PROBLEM TO SOLVE:
Starting at the line of the material that contains "The image size is (1400, 865). How" and continuing through the end of the material, rewrite those lines as a Markdown table with an "Index" column numbering each row and a "Content" column holding the line. Omit blank lines.

DATA EXTRACT:
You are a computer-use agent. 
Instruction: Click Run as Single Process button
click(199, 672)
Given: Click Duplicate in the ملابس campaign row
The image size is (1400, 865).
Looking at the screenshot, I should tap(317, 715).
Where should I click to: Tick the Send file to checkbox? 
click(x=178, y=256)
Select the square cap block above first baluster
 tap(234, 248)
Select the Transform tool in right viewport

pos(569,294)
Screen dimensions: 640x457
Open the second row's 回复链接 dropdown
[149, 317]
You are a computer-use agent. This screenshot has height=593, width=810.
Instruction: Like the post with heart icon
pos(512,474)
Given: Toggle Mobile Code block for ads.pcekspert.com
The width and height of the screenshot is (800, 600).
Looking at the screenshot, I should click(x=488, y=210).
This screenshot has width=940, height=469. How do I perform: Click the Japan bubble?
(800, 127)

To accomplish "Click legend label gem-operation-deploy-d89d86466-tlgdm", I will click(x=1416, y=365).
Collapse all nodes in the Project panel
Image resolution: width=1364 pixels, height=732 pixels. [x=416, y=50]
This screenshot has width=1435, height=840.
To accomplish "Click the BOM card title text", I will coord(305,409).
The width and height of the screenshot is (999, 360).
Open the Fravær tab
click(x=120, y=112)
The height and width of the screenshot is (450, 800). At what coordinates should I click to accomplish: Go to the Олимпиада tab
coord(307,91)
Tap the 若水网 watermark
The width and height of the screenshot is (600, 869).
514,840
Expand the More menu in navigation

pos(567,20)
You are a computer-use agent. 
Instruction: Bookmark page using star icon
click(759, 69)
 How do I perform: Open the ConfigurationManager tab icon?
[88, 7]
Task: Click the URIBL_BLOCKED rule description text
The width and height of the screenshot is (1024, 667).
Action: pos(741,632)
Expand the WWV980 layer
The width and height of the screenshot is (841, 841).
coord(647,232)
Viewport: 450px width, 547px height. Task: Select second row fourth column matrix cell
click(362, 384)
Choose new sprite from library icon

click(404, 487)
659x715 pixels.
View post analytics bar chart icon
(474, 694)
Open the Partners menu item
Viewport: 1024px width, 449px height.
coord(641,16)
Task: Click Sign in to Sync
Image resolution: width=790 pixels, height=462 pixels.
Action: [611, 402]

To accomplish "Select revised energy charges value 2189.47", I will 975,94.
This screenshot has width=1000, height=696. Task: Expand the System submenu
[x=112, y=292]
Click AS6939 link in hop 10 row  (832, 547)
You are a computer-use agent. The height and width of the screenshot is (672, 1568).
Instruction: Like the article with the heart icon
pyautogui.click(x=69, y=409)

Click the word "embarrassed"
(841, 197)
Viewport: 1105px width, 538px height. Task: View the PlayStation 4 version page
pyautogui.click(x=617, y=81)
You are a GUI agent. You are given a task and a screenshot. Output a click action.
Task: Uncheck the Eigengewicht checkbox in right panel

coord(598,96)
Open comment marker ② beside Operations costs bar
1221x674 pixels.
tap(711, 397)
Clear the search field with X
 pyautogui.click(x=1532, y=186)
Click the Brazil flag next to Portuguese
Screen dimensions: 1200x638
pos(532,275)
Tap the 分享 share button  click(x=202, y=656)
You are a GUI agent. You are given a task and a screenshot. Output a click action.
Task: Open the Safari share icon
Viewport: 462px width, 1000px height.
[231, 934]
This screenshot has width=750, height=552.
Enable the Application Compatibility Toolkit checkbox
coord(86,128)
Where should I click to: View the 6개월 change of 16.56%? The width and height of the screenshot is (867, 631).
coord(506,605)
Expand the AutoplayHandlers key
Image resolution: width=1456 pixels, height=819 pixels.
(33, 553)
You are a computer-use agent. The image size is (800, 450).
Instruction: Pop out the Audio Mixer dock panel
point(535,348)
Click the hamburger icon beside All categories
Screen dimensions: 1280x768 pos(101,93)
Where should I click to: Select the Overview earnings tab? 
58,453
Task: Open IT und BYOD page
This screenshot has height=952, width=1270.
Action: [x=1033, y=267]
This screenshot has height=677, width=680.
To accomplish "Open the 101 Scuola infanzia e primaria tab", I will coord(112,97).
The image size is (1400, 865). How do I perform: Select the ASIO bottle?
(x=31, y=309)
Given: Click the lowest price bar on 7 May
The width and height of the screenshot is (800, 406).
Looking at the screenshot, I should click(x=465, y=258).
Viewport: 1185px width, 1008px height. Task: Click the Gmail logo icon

RESPONSE TO THIS EXERCISE:
| Index | Content |
|---|---|
| 1 | The image size is (1400, 865). How do I perform: Select the ASIO bottle? |
| 2 | (x=31, y=309) |
| 3 | Given: Click the lowest price bar on 7 May |
| 4 | The width and height of the screenshot is (800, 406). |
| 5 | Looking at the screenshot, I should click(x=465, y=258). |
| 6 | Viewport: 1185px width, 1008px height. Task: Click the Gmail logo icon |